Sepeninggal Hasbi, Zoya memijat pelipisnya. Hari yang sangat melelahkan. Setelah pulang nanti, dia akan tidur untuk menghilangkan semua penat.

*****

Tepat pukul lima sore, Zoya dan Arvin sudah berada di rumah.

"Kamu mau makan apa, Ay? Biar aku yang masakkan," ucap Arvin sebelum Zoya berjalan ke kamarnya.

"Nggak usah repot-repot. Aku nanti keluar nyari makanan sendiri."

"Lho, sudah pulang, Nak?" tanya Maryam ketika melihat putranya di ruang tamu. "Kok, nggak ngabari kalau mau pulang cepat. Ibu belum masak apa-apa untuk makan malam."

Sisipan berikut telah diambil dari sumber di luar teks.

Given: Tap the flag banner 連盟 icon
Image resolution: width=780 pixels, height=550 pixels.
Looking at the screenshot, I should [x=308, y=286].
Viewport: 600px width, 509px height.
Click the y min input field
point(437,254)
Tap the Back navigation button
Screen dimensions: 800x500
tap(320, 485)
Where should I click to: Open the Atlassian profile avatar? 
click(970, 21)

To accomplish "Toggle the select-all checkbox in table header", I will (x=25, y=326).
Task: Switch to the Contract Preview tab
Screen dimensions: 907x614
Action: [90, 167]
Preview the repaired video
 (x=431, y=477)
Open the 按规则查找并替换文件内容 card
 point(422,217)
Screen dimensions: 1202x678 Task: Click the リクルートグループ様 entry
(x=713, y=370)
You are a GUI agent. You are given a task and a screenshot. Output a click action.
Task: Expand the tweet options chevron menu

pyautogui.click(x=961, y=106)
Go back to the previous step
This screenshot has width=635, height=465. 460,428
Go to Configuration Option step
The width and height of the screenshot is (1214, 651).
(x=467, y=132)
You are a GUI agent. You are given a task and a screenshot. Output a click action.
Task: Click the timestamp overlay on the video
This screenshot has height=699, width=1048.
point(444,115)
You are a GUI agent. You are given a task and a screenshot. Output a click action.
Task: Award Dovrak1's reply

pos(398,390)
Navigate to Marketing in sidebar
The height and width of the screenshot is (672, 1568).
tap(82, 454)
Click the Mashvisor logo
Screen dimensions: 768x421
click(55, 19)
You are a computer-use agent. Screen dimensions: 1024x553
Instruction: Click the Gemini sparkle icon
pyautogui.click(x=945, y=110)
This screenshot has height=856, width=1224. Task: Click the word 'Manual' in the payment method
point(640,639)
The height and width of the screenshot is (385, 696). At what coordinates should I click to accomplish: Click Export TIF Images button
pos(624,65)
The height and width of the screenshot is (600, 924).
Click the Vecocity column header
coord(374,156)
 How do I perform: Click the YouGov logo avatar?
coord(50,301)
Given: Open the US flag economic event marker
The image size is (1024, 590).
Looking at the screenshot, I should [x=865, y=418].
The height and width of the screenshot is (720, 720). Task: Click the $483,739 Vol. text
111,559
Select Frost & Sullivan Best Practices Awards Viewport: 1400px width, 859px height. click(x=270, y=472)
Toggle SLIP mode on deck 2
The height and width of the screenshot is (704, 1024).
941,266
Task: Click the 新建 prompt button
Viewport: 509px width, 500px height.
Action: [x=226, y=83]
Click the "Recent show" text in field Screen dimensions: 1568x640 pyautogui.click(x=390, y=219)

"Arvin saja yang masak, Bu. Njenengan pasti capek. Gimana keadaannya Mbak-mbak?"

Zoya ngacir tanpa mempedulikan percakapan ibu dan anak itu.

"Mbak-mbakmu kabarnya baik. Mereka nitip salam." Maryam mendekatkan bibirnya ke telinga si bungsu. "Katanya, mending kamu nyari cewek lain untuk dinikahi. Mereka siap ngenalin teman-temannya."

"Sstt," desis Arvin, "Ibu nggak boleh ngomong gitu. Kasihan Pak Arsyad. Keluarga kita sudah banyak dibantu beliau."

Maryam memutar bola mata, lalu tersenyum penuh arti. "Karena Pak Arsyad atau kamu yang terlanjur jatuh hati hati?" goda si ibu.

"Mas Arvin jatuh cinta sama siapa, Bu?" tanya Adeeva dari arah ruang tengah.

Maryam menoleh dan tersenyum kecut. "Nggak sama siapa-siapa, Mbak. Ibu cuma menggodanya saja. Oh, ya, Mbak Deeva sudah makan?" Demi mengalihkan perhatian saudara tiri Zoya, perempuan paruh baya itu bertanya demikian.

"Bu, aku mau masuk dulu," kata Arvin. Dia meninggalkan Adeeva tanpa menyapa. Tanpa membersihkan diri atau mengganti pakaiannya, lelaki itu menuju dapur.

Setengah jam kemudian, Arvin sudah menghidangkan hasil masakannya di meja makan. Steak ayam goreng dengan salad sayuran terlihat sangat menarik sekali. Dia tersenyum melihat hasil masakannya. Tak sia-sia dia mengambil kelas memasak demi mendapatkan hasil maksimal seperti sekarang.

Mengambil ponselnya, lelaki itu mengirimkan chat pada Zoya. "Makanan sudah siap. Nggak usah keluar." Arvin juga mengirimkan foto masakannya yang sudah terhidang di meja makan. "Segera turun."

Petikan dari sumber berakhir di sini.